Segment Open

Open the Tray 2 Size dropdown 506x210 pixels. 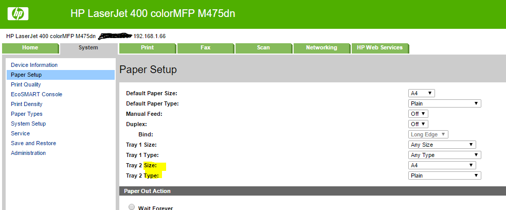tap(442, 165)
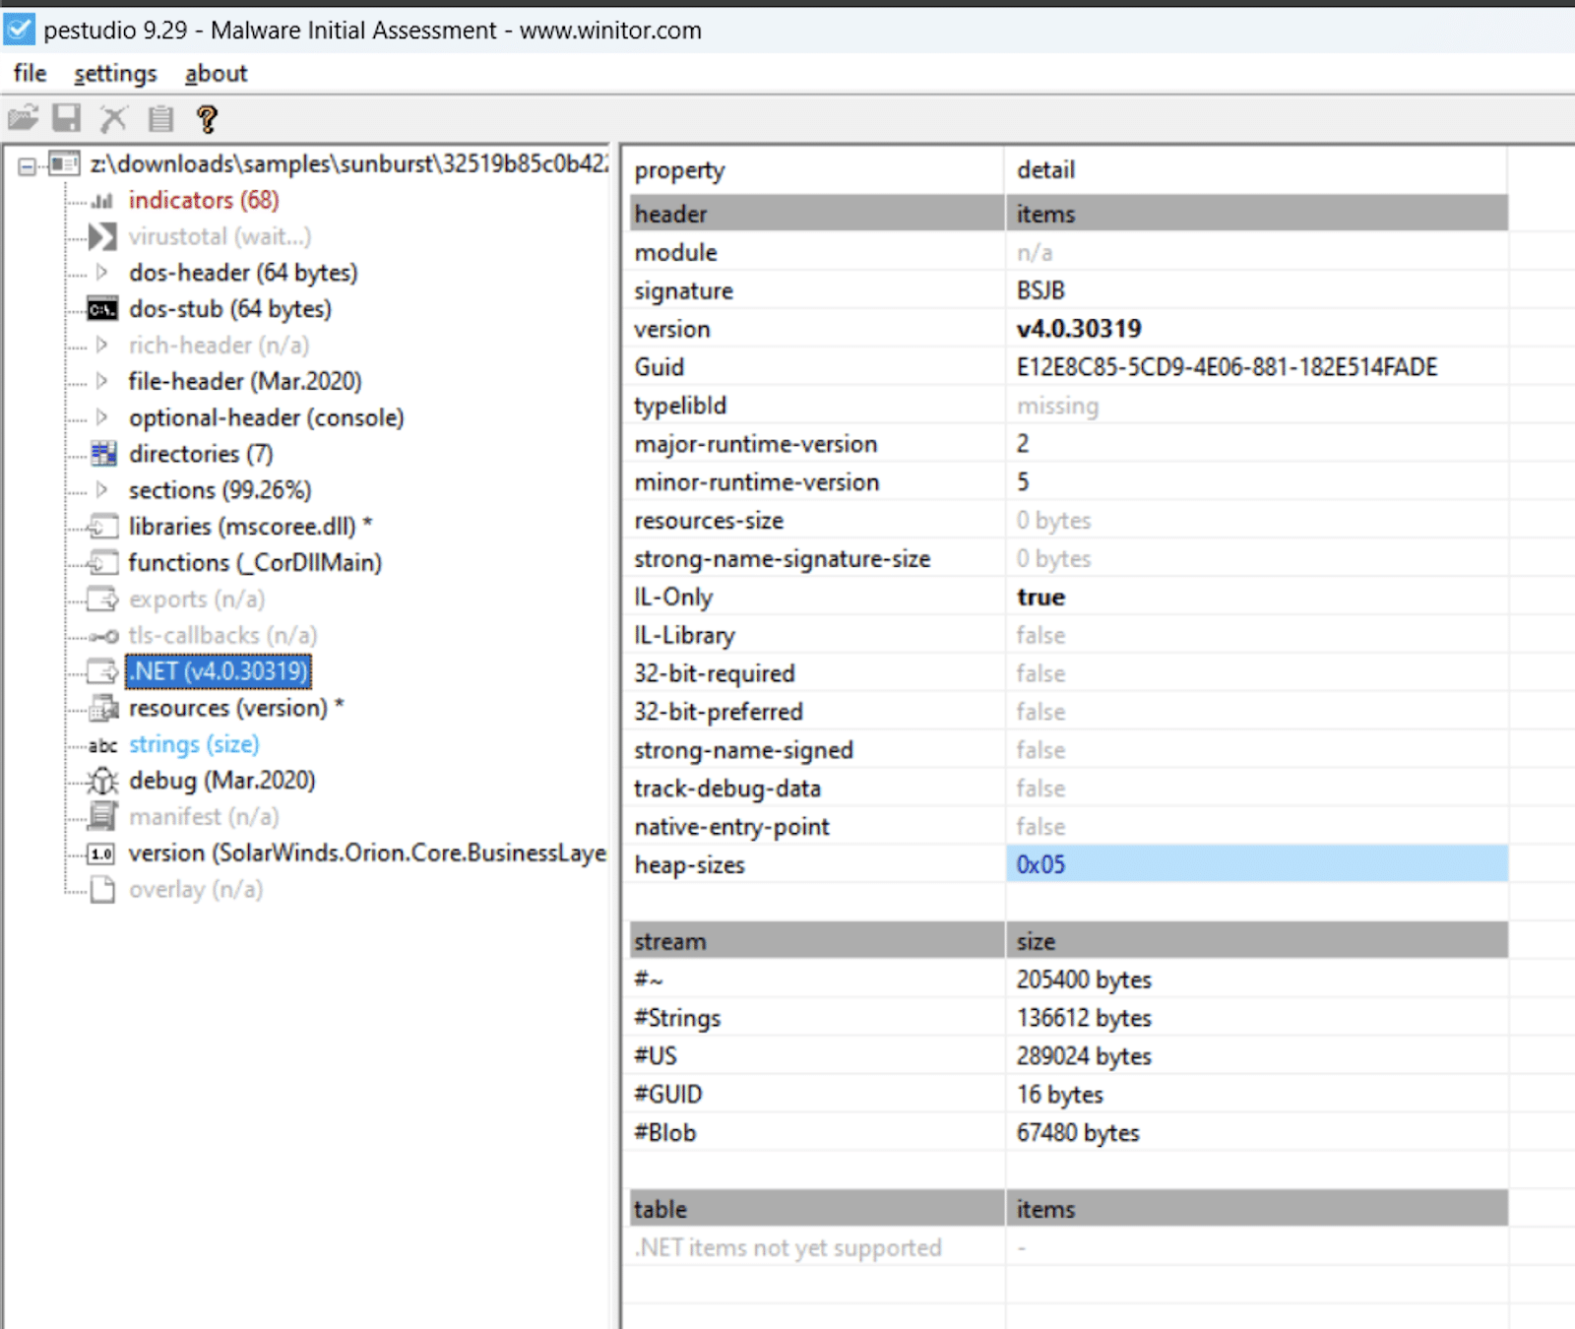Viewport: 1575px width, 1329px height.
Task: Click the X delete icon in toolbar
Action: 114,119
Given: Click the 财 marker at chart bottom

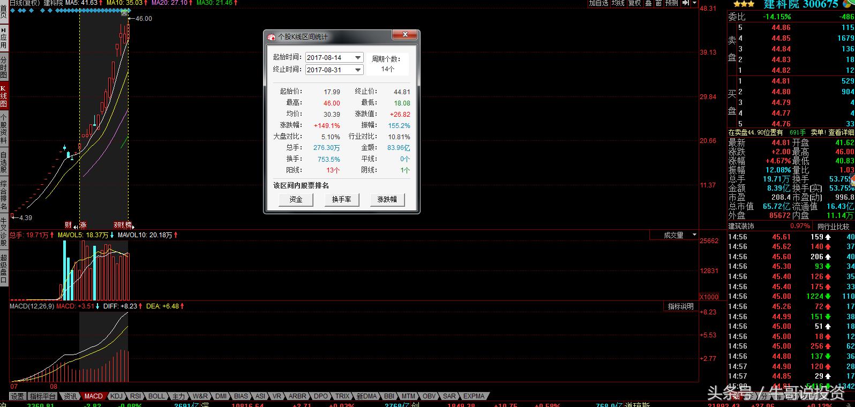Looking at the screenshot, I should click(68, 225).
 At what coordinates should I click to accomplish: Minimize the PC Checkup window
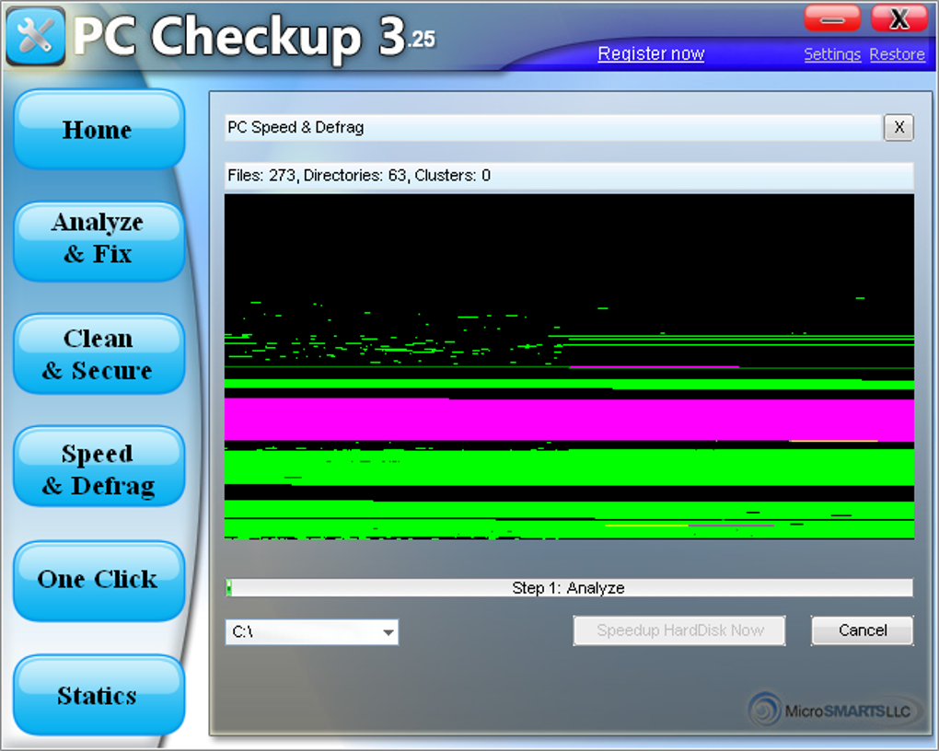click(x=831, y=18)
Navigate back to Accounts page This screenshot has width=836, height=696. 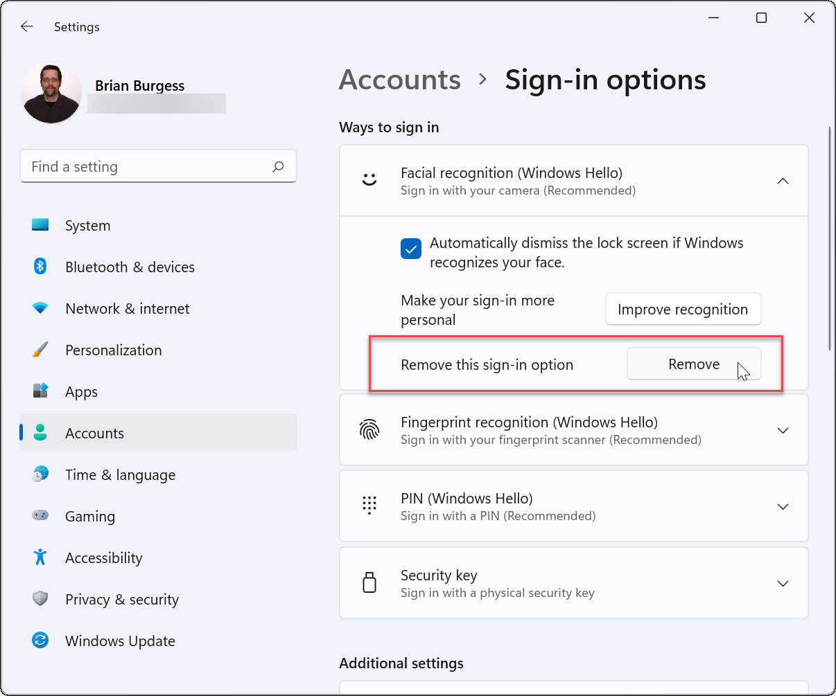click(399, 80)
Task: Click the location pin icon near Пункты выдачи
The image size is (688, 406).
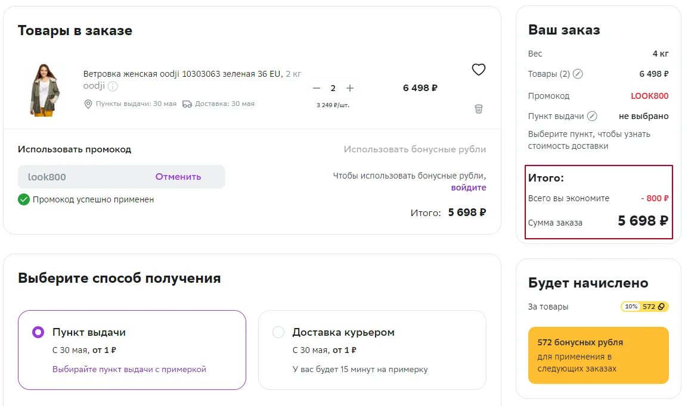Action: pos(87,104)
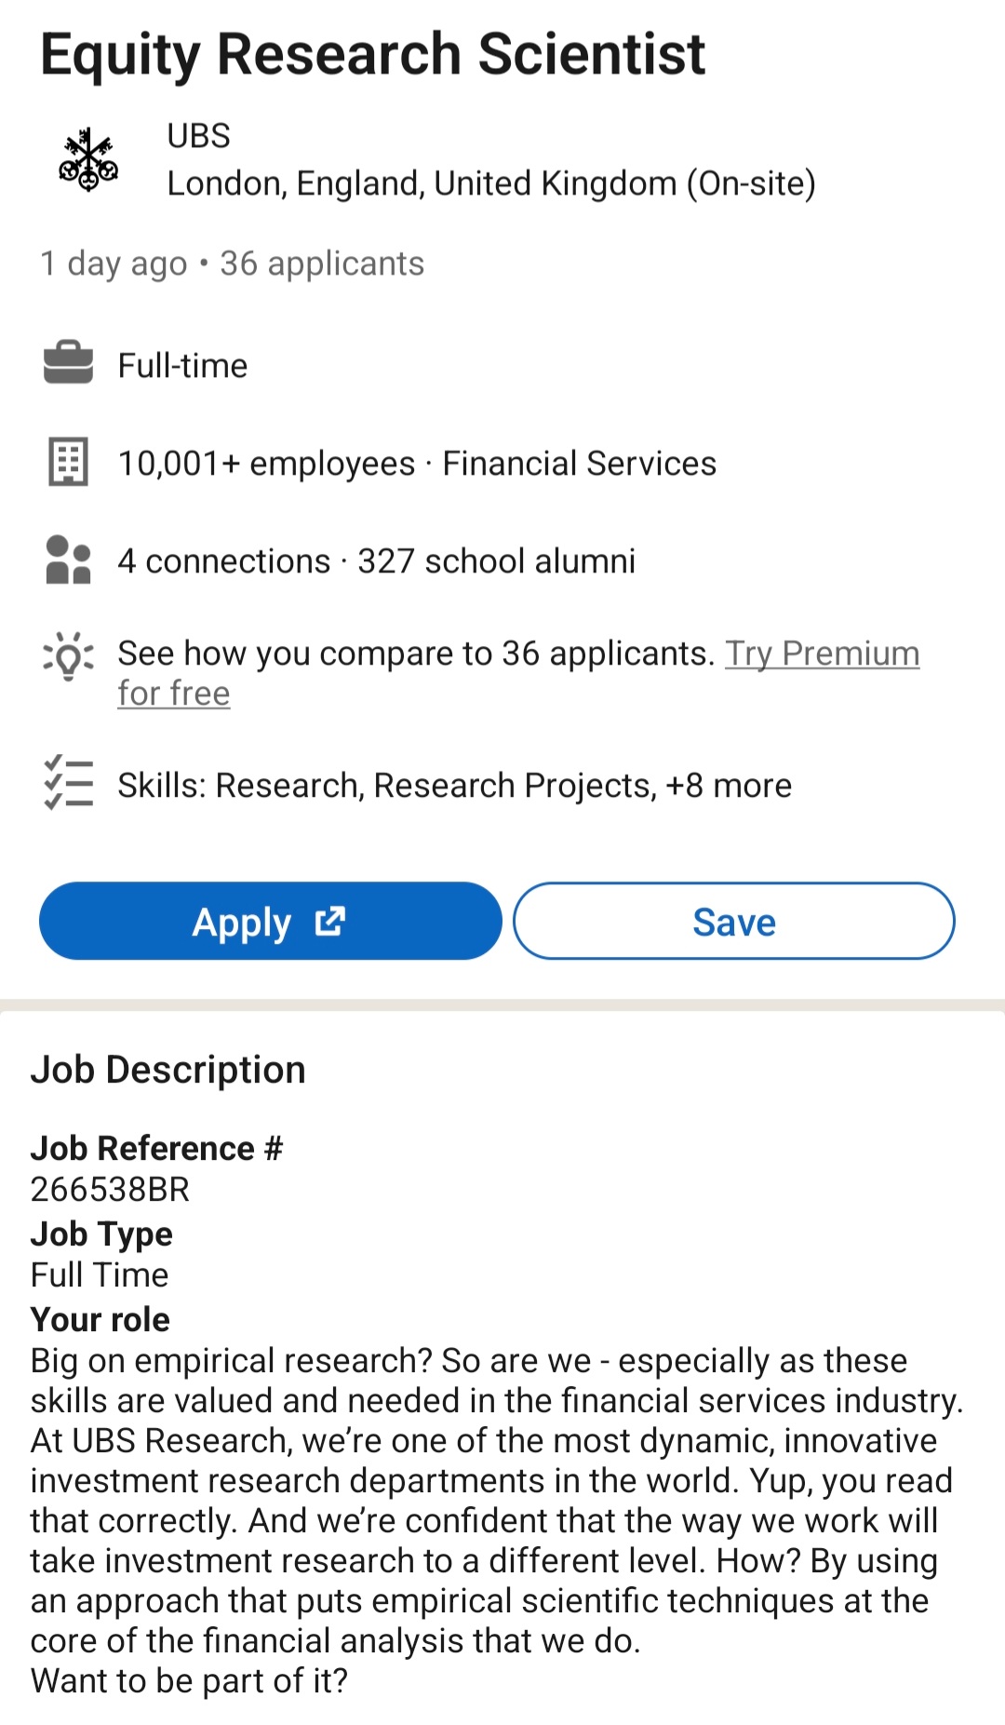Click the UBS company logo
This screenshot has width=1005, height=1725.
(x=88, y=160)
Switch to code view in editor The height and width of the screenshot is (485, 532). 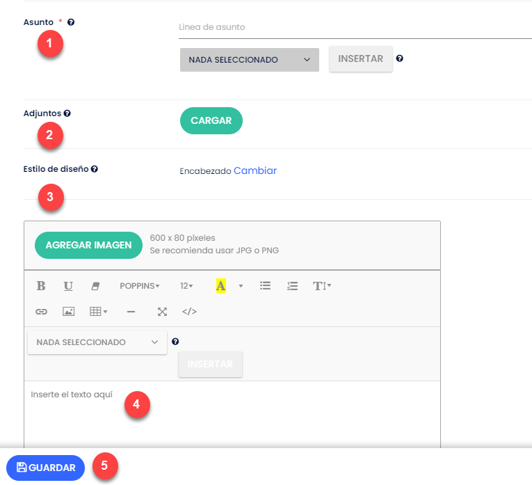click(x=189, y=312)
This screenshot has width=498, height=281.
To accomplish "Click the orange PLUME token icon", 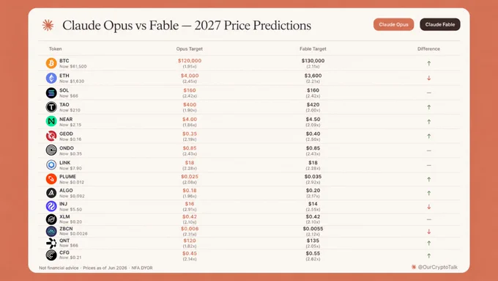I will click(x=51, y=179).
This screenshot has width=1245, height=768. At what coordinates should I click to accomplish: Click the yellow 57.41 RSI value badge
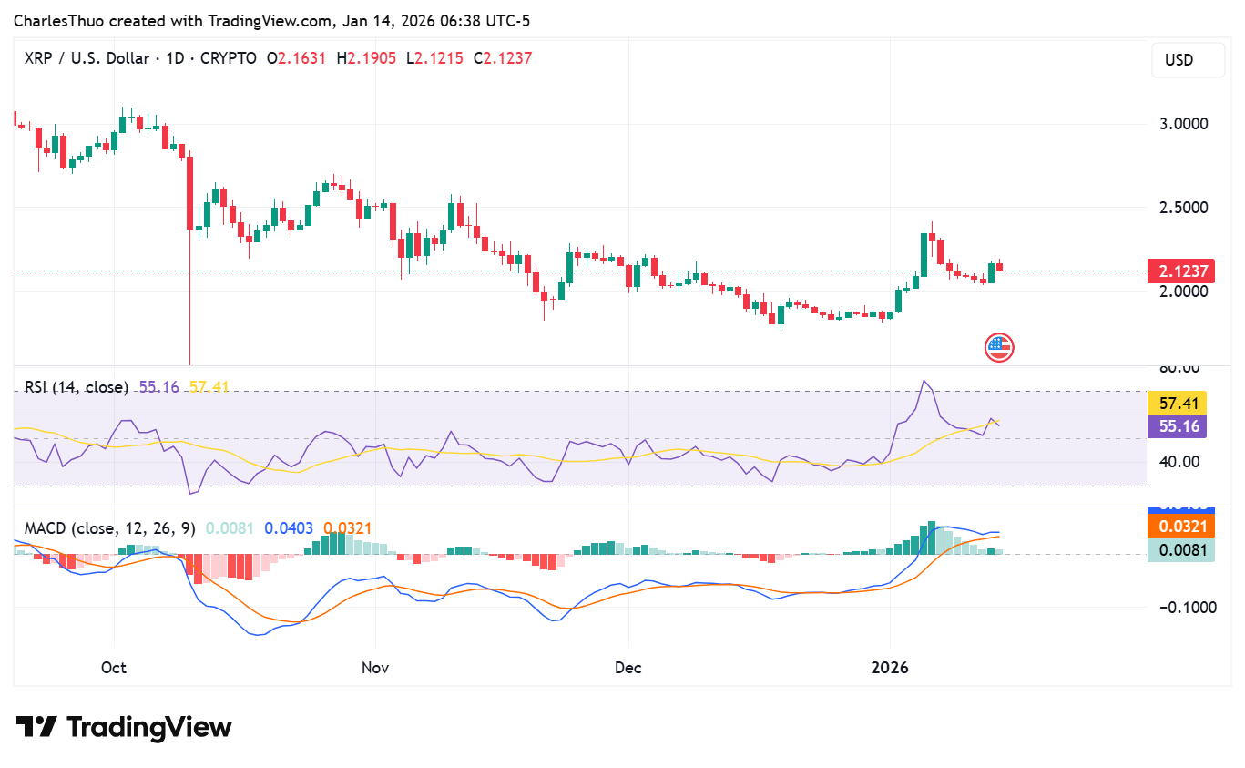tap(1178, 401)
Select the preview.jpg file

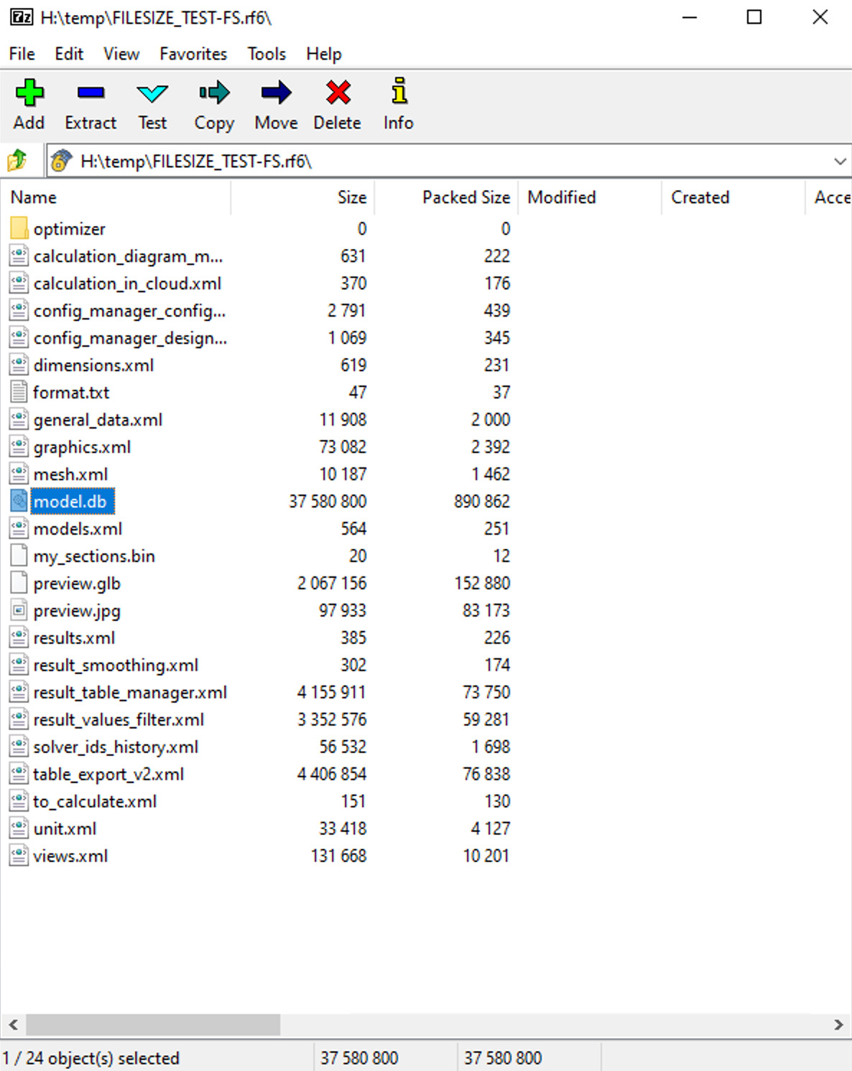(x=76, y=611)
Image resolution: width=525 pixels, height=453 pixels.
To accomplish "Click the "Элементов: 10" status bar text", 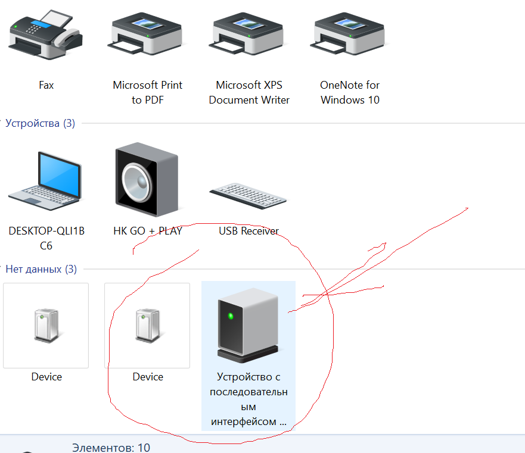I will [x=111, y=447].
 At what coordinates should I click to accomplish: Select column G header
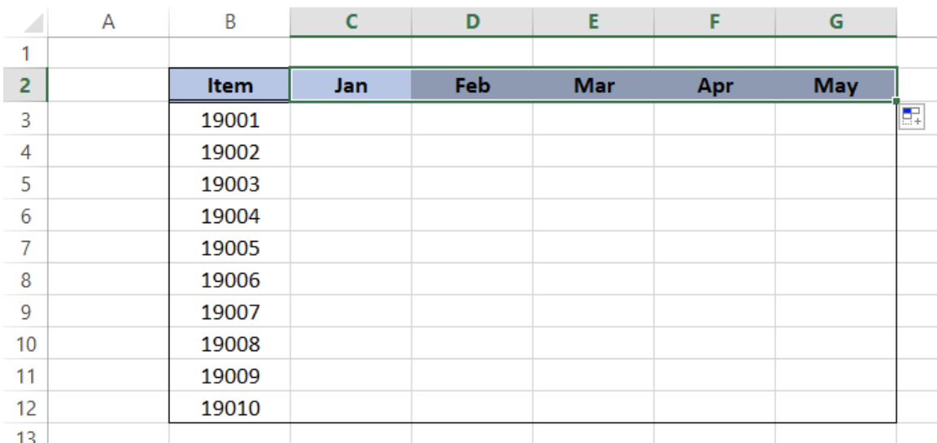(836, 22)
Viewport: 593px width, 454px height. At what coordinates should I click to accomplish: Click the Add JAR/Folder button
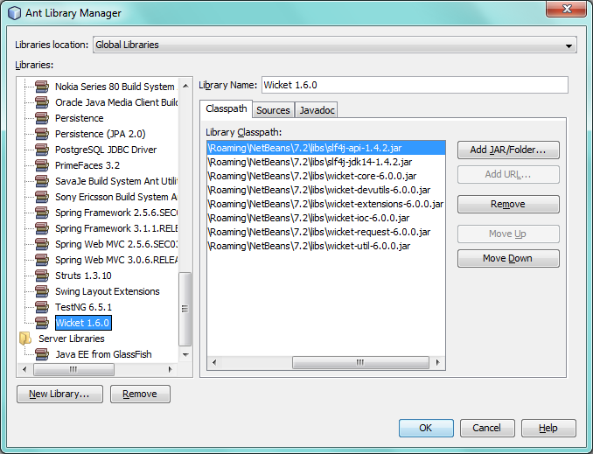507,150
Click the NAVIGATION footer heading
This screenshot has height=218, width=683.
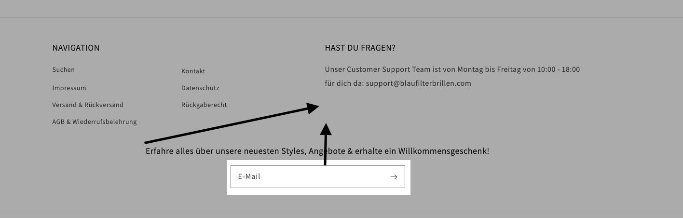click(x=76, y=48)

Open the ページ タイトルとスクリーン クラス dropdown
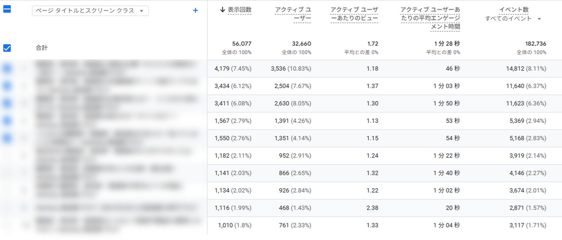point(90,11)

Segment Closed

Exercise brief:
Please write out the lines above exactly, from the one that contains "Viewport: 593px width, 454px" through the final line, and include none of the pictures.

Answer to this exercise:
Viewport: 593px width, 454px height. At what coordinates should I click to accomplish: Click the Add JAR/Folder button
507,150
Click the NAVIGATION footer heading
This screenshot has height=218, width=683.
click(x=76, y=48)

Open the ページ タイトルとスクリーン クラス dropdown
point(90,11)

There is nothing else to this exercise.